Suspicious near-instant results with NWChem long t4

Message boards : Number crunching : Suspicious near-instant results with NWChem long t4
Message board moderation

To post messages, you must log in.

1 · 2 · Next

AuthorMessage
Alien Seeker
Avatar

Send message
Joined: 5 Mar 20
Posts: 13
Credit: 805,400
RAC: 0
Message 753 - Posted: 12 Apr 2020, 3:10:41 UTC

Two tasks supposedly terminated "successfully" after only a few seconds on one of my computers: 2276475 and 2278138. Both tasks were using the t4 version of NWChem long, and I suspect there's an error somewhere which wasn't detected properly.

The wingmates are still to return their results but the instant execution looks suspicious.
ID: 753 · Rating: 0 · rate: Rate + / Rate - Report as offensive     Reply Quote
fzs600

Send message
Joined: 31 Jul 19
Posts: 3
Credit: 3,006,937
RAC: 0
Message 754 - Posted: 12 Apr 2020, 7:28:54 UTC - in response to Message 753.  

Two tasks supposedly terminated "successfully" after only a few seconds on one of my computers: 2276475 and 2278138. Both tasks were using the t4 version of NWChem long, and I suspect there's an error somewhere which wasn't detected properly.

The wingmates are still to return their results but the instant execution looks suspicious.

looking at me too I find several wu

7 Apr 2020, 10:21:20 UTC 7 Apr 2020, 15:17:09 UTC Terminé, en attente de validation 4.13 1.83 en attente NWChem long v0.19 (t8)
x86_64-pc-linux-gnu

7 Apr 2020, 10:21:20 UTC 7 Apr 2020, 15:17:09 UTC Terminé, en attente de validation 4.20 1.77 en attente NWChem long v0.19 (t8)
x86_64-pc-linux-gnu

5 Apr 2020, 8:40:17 UTC 5 Apr 2020, 8:40:33 UTC Terminé, en attente de validation 4.07 1.21 en attente NWChem long v0.19 (t8)
x86_64-pc-linux-gnu

3 Apr 2020, 21:56:21 UTC 4 Apr 2020, 12:05:17 UTC Terminé, en attente de validation 3.14 1.15 en attente NWChem long v0.19 (t8)
x86_64-pc-linux-gnu
ID: 754 · Rating: 0 · rate: Rate + / Rate - Report as offensive     Reply Quote
Zalster

Send message
Joined: 16 Dec 19
Posts: 25
Credit: 11,938,843
RAC: 0
Message 756 - Posted: 12 Apr 2020, 13:49:19 UTC - in response to Message 753.  
Last modified: 12 Apr 2020, 13:55:44 UTC

Two tasks supposedly terminated "successfully" after only a few seconds on one of my computers: 2276475 and 2278138. Both tasks were using the t4 version of NWChem long, and I suspect there's an error somewhere which wasn't detected properly.

The wingmates are still to return their results but the instant execution looks suspicious.


It's either the work units are faulty or it's a lack of resources.
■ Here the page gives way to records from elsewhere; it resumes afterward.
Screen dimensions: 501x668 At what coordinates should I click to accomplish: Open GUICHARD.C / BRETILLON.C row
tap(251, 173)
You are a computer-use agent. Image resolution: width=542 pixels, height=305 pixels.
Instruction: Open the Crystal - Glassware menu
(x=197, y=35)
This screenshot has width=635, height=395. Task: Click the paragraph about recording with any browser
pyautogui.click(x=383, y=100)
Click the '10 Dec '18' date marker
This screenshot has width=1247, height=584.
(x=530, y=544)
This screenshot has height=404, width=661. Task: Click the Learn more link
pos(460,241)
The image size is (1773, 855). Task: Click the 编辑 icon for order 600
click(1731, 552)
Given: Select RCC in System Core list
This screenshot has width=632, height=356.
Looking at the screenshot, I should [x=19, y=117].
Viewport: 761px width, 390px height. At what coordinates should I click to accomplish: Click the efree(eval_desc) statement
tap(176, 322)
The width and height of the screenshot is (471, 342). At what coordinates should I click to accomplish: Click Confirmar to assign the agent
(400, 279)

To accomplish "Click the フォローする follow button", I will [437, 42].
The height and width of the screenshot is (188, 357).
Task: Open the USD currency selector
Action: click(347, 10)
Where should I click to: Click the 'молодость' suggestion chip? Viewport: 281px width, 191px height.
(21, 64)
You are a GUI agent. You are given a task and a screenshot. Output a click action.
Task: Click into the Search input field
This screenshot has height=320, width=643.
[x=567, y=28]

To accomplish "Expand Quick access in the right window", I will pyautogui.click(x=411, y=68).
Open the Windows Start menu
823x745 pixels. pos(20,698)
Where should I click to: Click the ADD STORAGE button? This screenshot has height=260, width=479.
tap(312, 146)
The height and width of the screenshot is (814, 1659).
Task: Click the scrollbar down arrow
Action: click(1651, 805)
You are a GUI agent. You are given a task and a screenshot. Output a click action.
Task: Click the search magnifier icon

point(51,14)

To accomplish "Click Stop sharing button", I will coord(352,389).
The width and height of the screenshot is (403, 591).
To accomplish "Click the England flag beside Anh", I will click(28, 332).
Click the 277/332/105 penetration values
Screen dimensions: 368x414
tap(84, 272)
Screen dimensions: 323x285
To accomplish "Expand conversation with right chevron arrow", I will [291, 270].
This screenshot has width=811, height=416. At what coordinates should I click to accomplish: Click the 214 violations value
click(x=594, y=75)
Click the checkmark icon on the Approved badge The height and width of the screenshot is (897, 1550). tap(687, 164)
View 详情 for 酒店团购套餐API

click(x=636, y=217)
I noticed that both are 4 thread work units and that machine is only a 4 thread CPU. Unfortunately, the wingman of the first unit is hidden so no telling when it will get done (or what machine it might be until after it's processed) The second work unit we will have to see. Might have to wait for a 3rd wingman in both cases.

For fzs600. All his computers and therefore, his work units are too.

Edit...

The other issue with hidden hosts, if you are paired with one for multiple work units and find their machine is faulty there is no way to contact them so they can look at their machine and figure out the issue. So their machines continue to fill the data base with faulty results. I'm unfortunate in having that happen for a lot of work units. So I'm forced to wait for a 3rd wingman to process the work units.
ID: 756 · Rating: 0 · rate: Rate + / Rate - Report as offensive     Reply Quote
Alien Seeker
Avatar

Send message
Joined: 5 Mar 20
Posts: 13
Credit: 805,400
RAC: 0
Message 757 - Posted: 12 Apr 2020, 16:27:25 UTC - in response to Message 756.  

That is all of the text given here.